If you have 50 bursaries at £25K, and they're only recruiting them now... that's not going to hit the classrooms till 2015. "Nevertheless," said Harrison, "another £1m for the Barefoot Computing initiative is positive enough, although my anxiety is that it's predicated on volunteerism, and that goes for the whole thing."
Launched in December 2013 by the BCS, Barefoot Computing focuses on equipping primary school teachers with "the basic knowledge and confidence needed to begin the journey towards becoming an excellent computing teacher".
It relies on volunteers - dubbed "Barefoot Geeks" - to run one-day workshops in primary schools, in a national run that will last 15 months.
While Harrison - who is a leading light in Toshiba's technology education arm and has also been involved with consultation on the new ICT curriculum - is positive about the BCS' efforts with the funding they have, he is less sure about the government's commitment to the policies organisations like the BCS are to carry out, suggesting the government may "give all the responsibility to the BCS and everyone else, and if it all works well, they'll say their plan worked brilliantly."
"But if it all messes up, it'll be the BCS's fault," he told Computing.
Harrison was also critical of progress in the BCS' Master Teachers scheme which, despite being namechecked by education minister Michael Gove in his Wednesday BETT keynote for the planned provision of 400 primary and secondary teachers trained to deliver training to other educators, still numbers, at time of writing, under 120.
Nevertheless, Harrison said his general assessment of the situation, and how government funding is connecting with government policy is "much better than last time [I talked to Computing]."
In early 2013, at last year's BETT conference, Harrison explained how he believed much reform advice was being drawn from self-interested private sector stakeholders such as Google and Microsoft, who wanted to alter the system to sell more hardware and software to educators.
"I still think I was right, even though I got some stick about it," said Harrison.
Government education measures "still too predicated on volunteerism" says SET's Bob Harrison
CAS, Master Teachers and Barefoot Computing Initiative would benefit from greater spend, says Harrison
But something Harrison is still wary of is Michael Gove's rhetoric:
"He started doing it again yesterday - started slagging off [the previous] ICT [curriculum], but then who's going go be implementing the new curriculum? ICT teachers. So if there's one thing I've learned about leadership in 40 years of education, it's not a good idea, if you want people to implement the change, to rubbish what they've been doing in the past."
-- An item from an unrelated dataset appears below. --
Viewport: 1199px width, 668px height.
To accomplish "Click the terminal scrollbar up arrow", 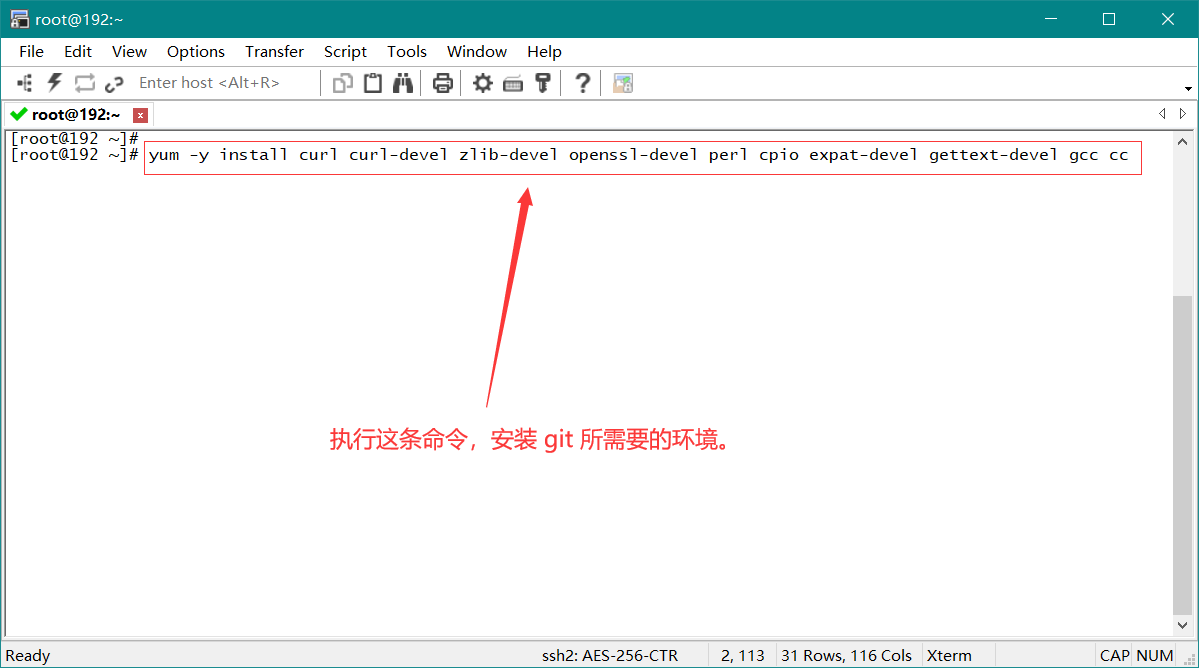I will [x=1183, y=139].
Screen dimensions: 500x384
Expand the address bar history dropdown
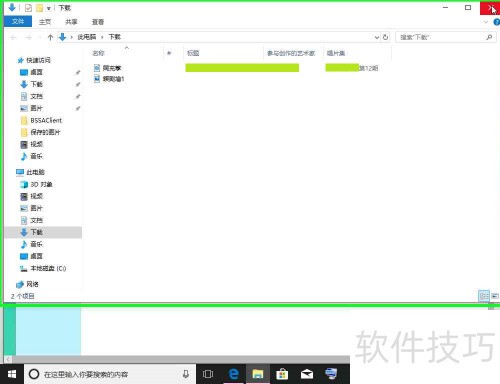[377, 37]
Harrison described how, from his VIP seat in Gove's cadre of international educational dignatries and party supporters, he could see "teachers walking out" of the keynote.
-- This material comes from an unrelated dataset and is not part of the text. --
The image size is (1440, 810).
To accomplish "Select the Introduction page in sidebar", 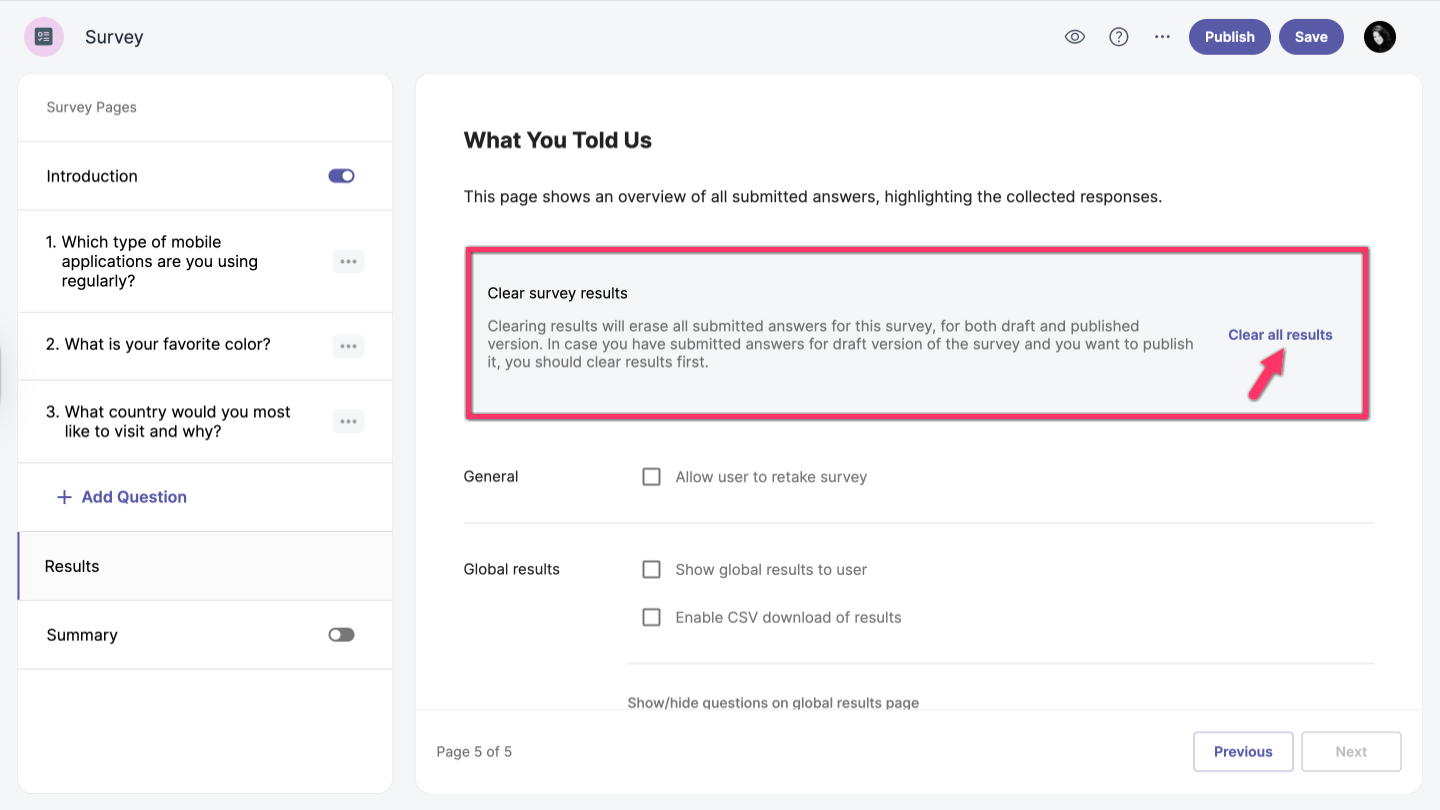I will coord(92,176).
"I think one of the things he needs to learn is when he's speaking, he's speaking to two audiences - he's speaking to the audience he has in front of him, which is learning technologists or educationalists, but he's also speaking to the editor of the Daily Mail, because he's thinking; 'How will this appeal to the Conservative core voter'?
"He got the words in the right order but I'm not convinced by the meaning behind them," said Harrison.
Like ex-NAACE chair Miles Berry, who Computing spoke to on Wednesday, Harrison believes the Computing degree should live up to its name, and educators should remember to look beyond coding and into the insertion of IT into other areas of school study.
"At the moment, the blinkers are on, and everyone is thinking about computer science. But at our peril we ignore the other elements of IT and digital literacy, because not every kid is going to turn into Alan Turing, are they? And we don't want that. We need a range of skills across industries," said Harrison.
According to Harrison, the low-priced Raspberry Pi device, which sold its two millionth unit in November 2013 and was designed for the education market, was mostly bought by middle aged men, and is emblematic of a coding fixation as the teaching industry gears up to September 2014's new curriculum rollout.
ICT education is no longer just "a place for the geeks", he concluded.